The above figure shows the classic process of an autoencoder: The input is encoded into a Code by the Encoder neural network and then output after being processed by the Decoder neural network. Among them:
-
Encoder: Compresses the input into a latent space representation.
-
Decoder: Reconstructs and decodes the latent space representation.
You may notice that after the handwritten character 4 in the above figure is processed by the autoencoder, it still looks like the handwritten character 4. So what exactly is the use of the autoencoder?
If the purpose of the autoencoder is to repeat the input and output features, it would surely be useless. In fact, we hope to make the latent representation have valuable properties by training an autoencoder with the output value equal to the input value. At the same time, the autoencoder completes the reconstruction of the input features. Therefore, the autoencoder also has two main uses: data denoising and dimensionality reduction for data visualization.
66.4. Basic Autoencoder#
Before formally constructing the autoencoder, we need to further understand the characteristics of the autoencoder network. First, both the encoder and decoder in the autoencoder are fully connected feedforward neural network structures as shown below. You can freely define the hyperparameters of the two neural networks, and of course, they are not necessarily symmetric structures as shown below.
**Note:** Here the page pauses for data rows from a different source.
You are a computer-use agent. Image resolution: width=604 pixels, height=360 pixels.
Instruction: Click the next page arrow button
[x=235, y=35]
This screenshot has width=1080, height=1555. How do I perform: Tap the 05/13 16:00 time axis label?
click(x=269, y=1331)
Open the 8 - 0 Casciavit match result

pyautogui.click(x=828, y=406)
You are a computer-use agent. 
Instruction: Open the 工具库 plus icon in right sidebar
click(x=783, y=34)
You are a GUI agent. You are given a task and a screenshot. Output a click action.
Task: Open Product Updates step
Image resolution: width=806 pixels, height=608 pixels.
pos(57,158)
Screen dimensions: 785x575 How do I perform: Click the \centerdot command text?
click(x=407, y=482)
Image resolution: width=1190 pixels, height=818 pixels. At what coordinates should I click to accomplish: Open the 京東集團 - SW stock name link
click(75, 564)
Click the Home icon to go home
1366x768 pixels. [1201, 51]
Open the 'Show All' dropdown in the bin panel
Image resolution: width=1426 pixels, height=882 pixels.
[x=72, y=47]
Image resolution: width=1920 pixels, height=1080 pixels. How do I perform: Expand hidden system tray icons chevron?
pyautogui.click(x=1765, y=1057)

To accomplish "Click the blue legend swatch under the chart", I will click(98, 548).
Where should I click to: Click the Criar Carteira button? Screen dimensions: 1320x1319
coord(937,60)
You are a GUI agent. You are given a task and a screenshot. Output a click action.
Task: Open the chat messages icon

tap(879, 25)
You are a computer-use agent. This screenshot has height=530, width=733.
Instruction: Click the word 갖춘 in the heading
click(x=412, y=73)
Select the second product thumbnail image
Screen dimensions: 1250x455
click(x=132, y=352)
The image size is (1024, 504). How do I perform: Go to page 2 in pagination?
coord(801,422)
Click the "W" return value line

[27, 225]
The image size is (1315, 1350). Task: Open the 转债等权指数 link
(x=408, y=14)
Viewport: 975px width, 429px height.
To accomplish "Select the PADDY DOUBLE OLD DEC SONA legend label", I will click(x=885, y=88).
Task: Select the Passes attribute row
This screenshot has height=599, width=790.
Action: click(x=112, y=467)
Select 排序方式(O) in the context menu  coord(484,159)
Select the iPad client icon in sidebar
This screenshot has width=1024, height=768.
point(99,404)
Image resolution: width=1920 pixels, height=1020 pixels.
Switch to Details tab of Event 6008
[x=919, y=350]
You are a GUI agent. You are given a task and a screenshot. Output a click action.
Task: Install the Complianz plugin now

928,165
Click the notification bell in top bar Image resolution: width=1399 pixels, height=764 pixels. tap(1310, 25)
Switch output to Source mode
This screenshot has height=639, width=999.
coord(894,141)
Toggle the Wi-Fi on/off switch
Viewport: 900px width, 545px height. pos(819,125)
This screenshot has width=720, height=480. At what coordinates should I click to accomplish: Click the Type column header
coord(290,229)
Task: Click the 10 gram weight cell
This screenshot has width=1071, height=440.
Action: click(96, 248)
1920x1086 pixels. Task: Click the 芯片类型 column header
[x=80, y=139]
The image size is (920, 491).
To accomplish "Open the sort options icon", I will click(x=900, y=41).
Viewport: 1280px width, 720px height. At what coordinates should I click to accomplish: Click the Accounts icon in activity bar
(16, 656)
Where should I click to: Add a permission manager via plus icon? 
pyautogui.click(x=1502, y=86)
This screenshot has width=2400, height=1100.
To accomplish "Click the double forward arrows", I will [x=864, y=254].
For the convenience of demonstration, the familiar MNIST dataset is used in the experiment.
Next, we first use Keras to load this dataset. At the same time, the handwritten character images are flattened and normalized by dividing by 255. To improve the training speed, only 30,000 training samples and 100 test samples are selected for the experiment.
import tensorflow as tf
(X_train, _), (X_test, _) = tf.keras.datasets.mnist.load_data()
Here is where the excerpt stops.